Grip strength, simply put, according to Travis Azzopardi, C.P.T., “makes it easier to apply your strength from the gym to the real world.” Need to open a jar, move a heavy table, or carry a stroller up a flight of stairs? All of this requires grip strength. And while resistance training can help build strength in the fingers, wrists and forearms, it won’t always challenge the muscles enough to adapt and be able to sustain heavier loads.

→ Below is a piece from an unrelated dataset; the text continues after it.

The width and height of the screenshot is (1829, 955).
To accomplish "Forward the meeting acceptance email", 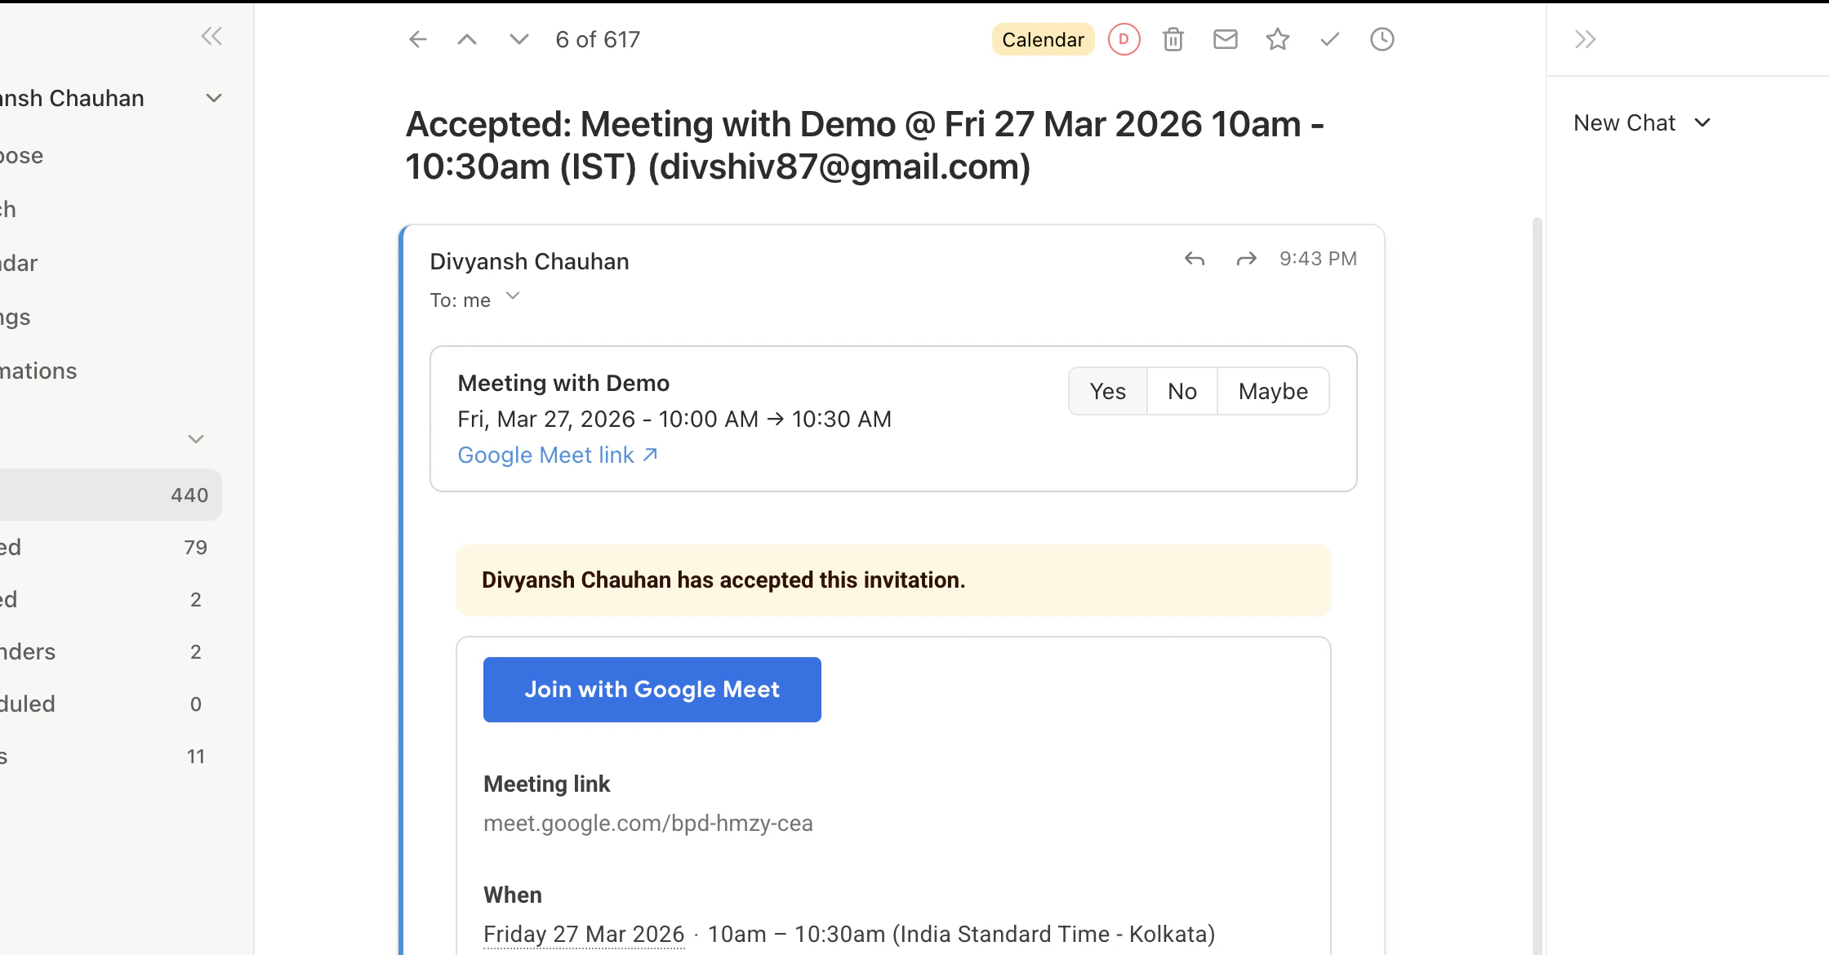I will 1245,259.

Exercises such as deadlifts, rows and pull-ups will build some degree of grip strength, but in the long run your grip will probably need some extra stimulus. And better grip strength will mean better workouts (win-win). Try your hand at these five moves, which will get you crushing it in no time. To get started, Azzopardi recommends selecting one exercise from the list below and perform it after your normal workout is completed. Go ahead, get a grip already!

1. Partial-Grip Pull-Up

How to: Grasp a pull-up bar with a palms-down, shoulder-width grip, but leave your thumb out. Perform pull-ups as normal.
Sets: 3, Reps: AMRAP (as many reps as possible), Rest: As needed

2. Plate Pinch

How to: Pinch a plate in each hand between your fingers without holding on to the handle or lip of it. Hold them at your side for as long as you can. When this gets too easy, try pinching two plates together.
Sets: 3, Reps: To failure, Rest: As needed

 3. Towel Pull-Up

How to: Loop a regular workout towel around a pull-up bar. Hold an end in each hand and perform pull-ups as normal. Just make sure to move your head to either side as you get closer to the pull-up bar!
Sets: 3, Reps: AMRAP, Rest: As needed

4. Farmer’s Walk

How to: Grasp a pair of heavy dumbbells or kettlebells. Keeping the core engaged, walk from one end of the gym to the other until you can no longer hold onto the weights.
Sets: 3, Reps: To failure, Rest: As needed

5. Push-Up

How to: Lie face-down on the floor, hands at shoulder-width palms on the ground, toes driving into the floor. Think about trying to grab a handful of the ground, as this will fire up the muscles in your forearms important for grip strength. Push yourself up, so your hands are under your shoulders, and your body is a straight line from the back of your head down to your heels. Slowly lower yourself down so your chest touches the floor.
Sets: 3, Reps: AMRAP, Rest: As needed

Remember, this is not one workout — incorporate just one of the above exercises into each workout you do. Azzopardi suggests farmer’s walks on leg day, push-ups on chest day, and towel pull-ups on back day. Or, you can mix and match. The bottom line, as Azzopardi puts it: “Get to pulling, squeezing and hanging because you don’t want to ask your girlfriend to open that jar, do you?” (Ladies, all the power to you!)